維新の大阪府議団は、3度目の”大阪都構想”の住民投票に向けて、その「設計図」について議論する法定協議会の設置議案を3月議会では議決せず、「継続審議」とする方向で調整していることがわかりました。
議案は今月9日、現在開会中の府議会での成立を目指して吉村知事が提出していました。
吉村知事はこの方針について、「府議団代表と大阪市の横山市長の話で出た」と話し、「府議団の判断を尊重しますが、決してネガティブではない」「市議団とも話をする中で『継続審議も選択肢ではないか』というのはポジティブ」と語りました。
この法定協議会の設置議案は、吉村知事と横山市長が「3度目の都構想への挑戦」を掲げて実施した出直し選挙を経て、現在開かれている府議会・市議会での成立を目指していました。
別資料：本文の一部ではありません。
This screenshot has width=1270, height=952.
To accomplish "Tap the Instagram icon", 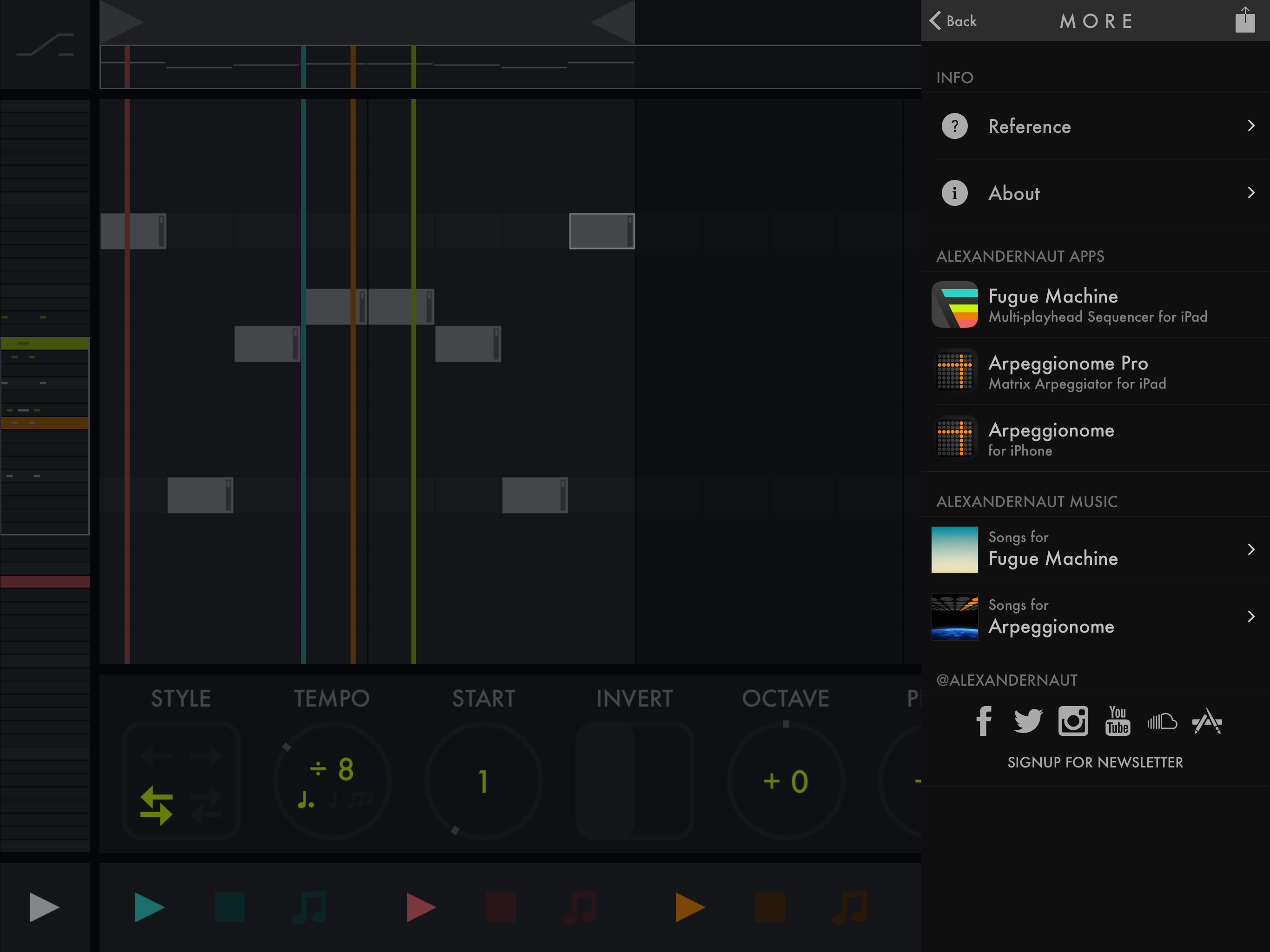I will (x=1072, y=721).
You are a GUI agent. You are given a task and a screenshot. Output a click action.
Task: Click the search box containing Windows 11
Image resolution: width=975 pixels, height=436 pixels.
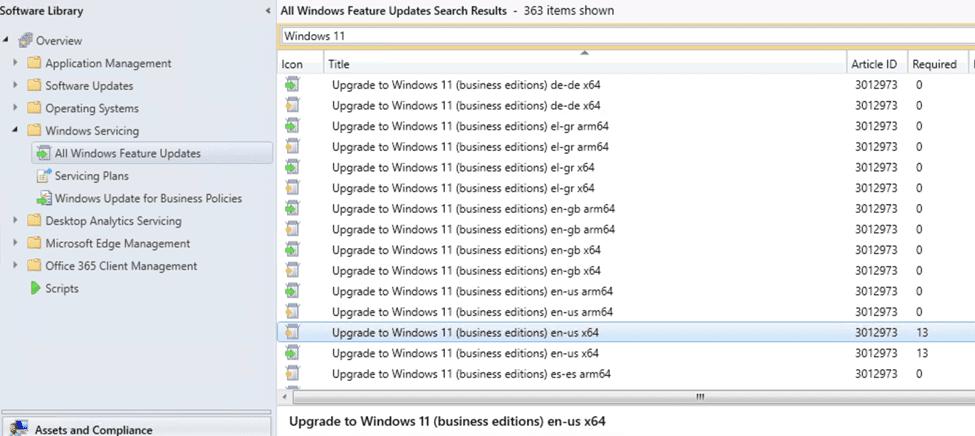(625, 36)
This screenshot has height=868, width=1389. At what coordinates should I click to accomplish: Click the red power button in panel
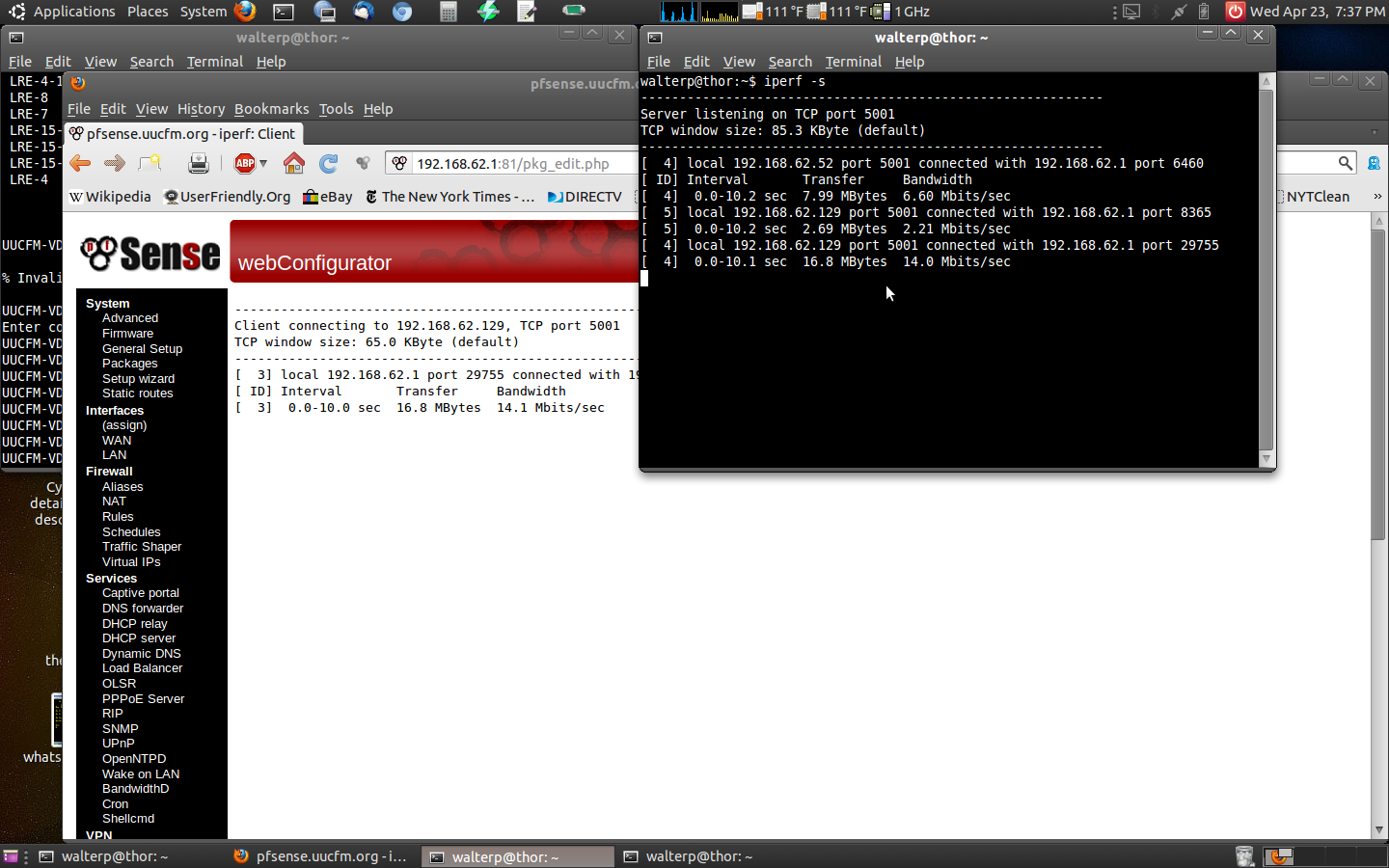click(x=1235, y=12)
しかし、維新の大阪市議団が慎重な姿勢を示し、横山市長が「自身の判断」として市議会への議案提出を見送っていました。
■法定協設置議案“継続審議方針”は「府議団代表と横山市長の話の中で出た」
まず吉村知事は「法定協議会の設置議案」を継続審議とすることについて、維新の大阪府議団の代表と市議会への提案を見送った横山市長とが協議をする中で出た考えだと説明しました。
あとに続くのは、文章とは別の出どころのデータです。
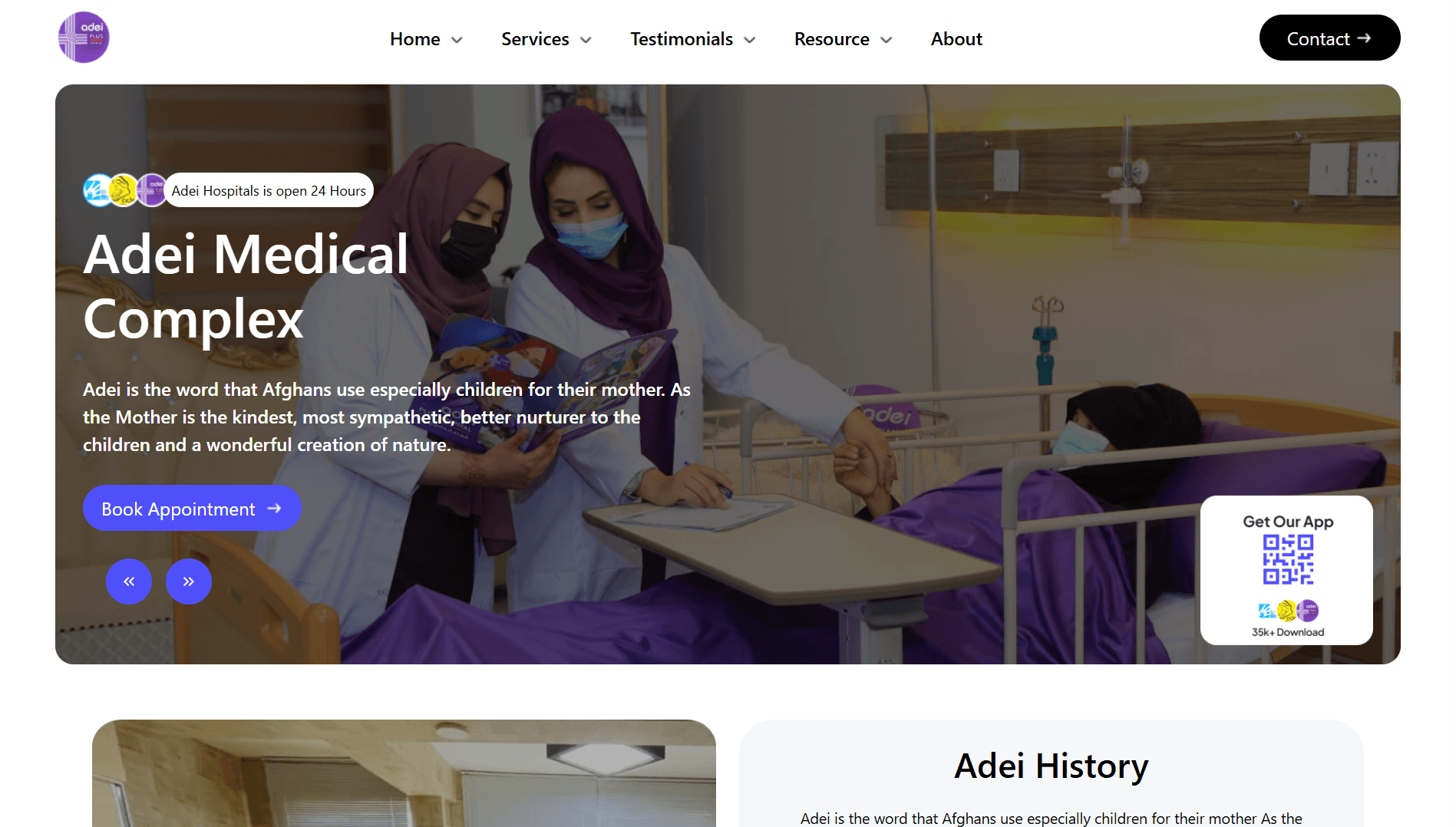
Task: Expand the Testimonials dropdown chevron
Action: click(x=750, y=40)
【吉村知事】「これについては、河崎府議団代表、そして横山市長が話をしていく上で、また話をまとめていくと、そしてこのところを進めていくという上でも、今回府議団のについては継続審議というのも1つの選択肢じゃないかということ。
これがこの2人の話の中で出たと聞いて、またそれを受けて府議団としてどうするのか、ここについては、僕自身はその判断を尊重したいと思っています。
維新の会の仲間ですから、みんな“大阪都構想”を目指そうという集団ですので、ただそのプロセス進め方の問題だと思いますから、ここは一致団結できるように進めていくこと。それが重要だと思います」
■継続審議でも「決断の時期を維新の中で協議して決めるということ。矛盾はない」
そして「法定協議会設置には、市議会・府議会両方の議決が必要と言う中で、府議会だけでも先行させるという狙いで議案を提出したことと、継続審議になることは、食い違いが生じるのでは?」と質問を受けると、「決断の時期を維新の中で協議して決めるということで、特に矛盾はない」と答えました。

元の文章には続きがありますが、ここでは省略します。